D’où vient le fait que François Azouvi n’emporte cependant pas la conviction absolue ?  Peut-être du fait que l’auteur parle d’autorité, que la thèse soutenue est réaffirmée des dizaines de fois au long de l’ouvrage et que la nuance n’y trouve que peu de place ? Peut-être aussi parce que la production culturelle prise en compte, n’est sans doute pas l’exact reflet de l’opinion publique et de la mémoire collective ? N’aurait-il pas fallu accorder une réelle place à l’analyse de la presse, nationale et locale, aux discours commémoratifs, à l’échelle nationale et locale ? Pourquoi avoir accordé tant de place aux réflexions de Sartre, de Camus, de Mauriac, et de quelques autres grands intellectuels, et ne pas avoir pris en compte toute la production historienne (l’Histoire de  Vichy de Robert Aron, Fayard, 1954, n’apparait pas une seule fois dans l’ouvrage) ? On se prend aussi à penser qu’une démonstration plus concise aurait peut-être été plus convaincante. François Azouvi est sans doute conscient du fait que de telles questions se posent puisqu’il publie son ouvrage dans la collection « NRF essais », et que le directeur de la collection nous rappelle que « l’essai est une interrogation au sein de laquelle la question, par les déplacements qu’elle opère, importe plus que la réponse ». Dans la brève critique qu’il consacre à cet ouvrage dans Le Monde, André Loez écrit : « Malgré le ton définitif adopté par l’ouvrage, la lecture à la fois très fine et très personnelle des sources qu’il opère suscitera des discussions ». Elles ont sans doute commencé, car Henri Rousso, « principal interlocuteur de ce livre », est remercié par l’auteur pour avoir lu le livre « avec le souci (…) d’avancer dans la compréhension du passé sans se préoccuper prioritairement de savoir si cela conforte ou non sa propre interprétation. »

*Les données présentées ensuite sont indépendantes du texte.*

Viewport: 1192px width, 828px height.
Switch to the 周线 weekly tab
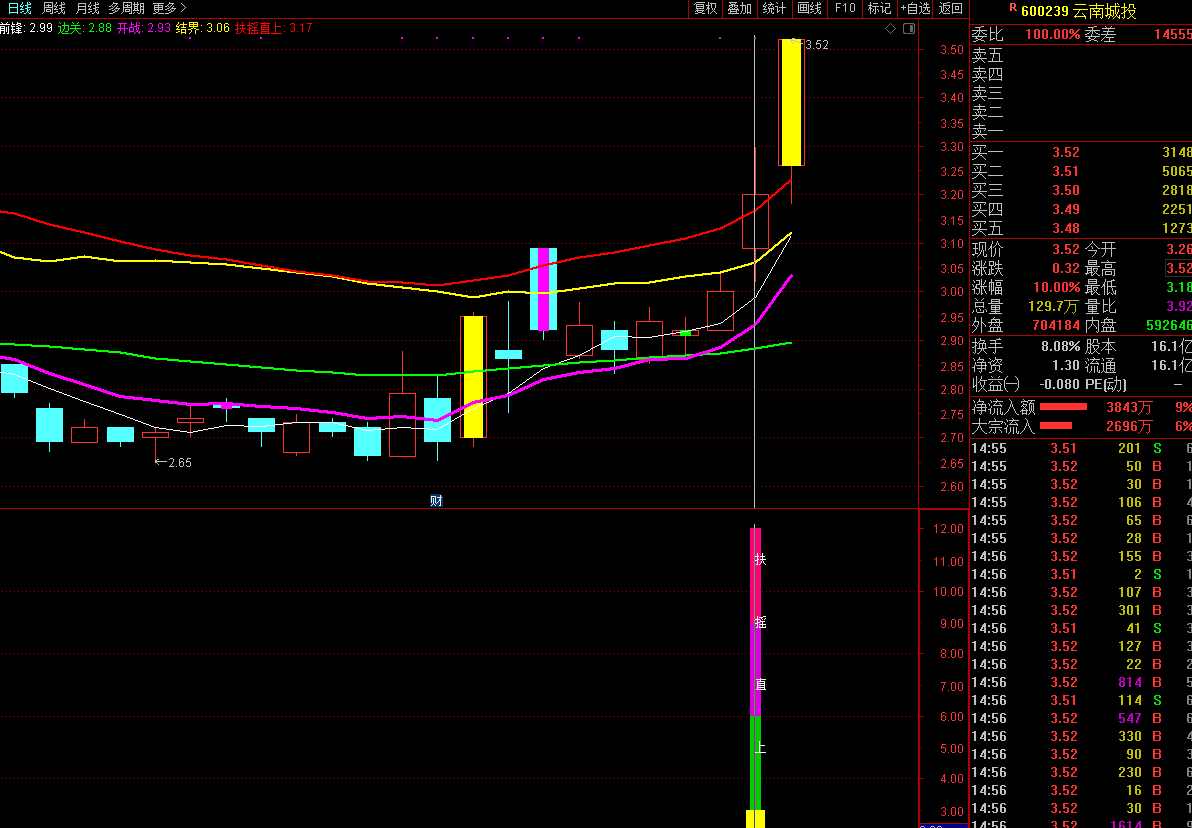tap(54, 8)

Une telle démonstration nécessite d’être portée à la connaissance des professeurs d’histoire et implique que soit posée la question du bien fondé de l’enseignement de la notion de « résistancialisme » comme d’une réalité historique incontestable. Pierre Laborie l’avait d’ailleurs déjà fortement égratignée dans Le Chagrin et le Venin, Occupation, Résistance, Idées reçues, publié en 2011.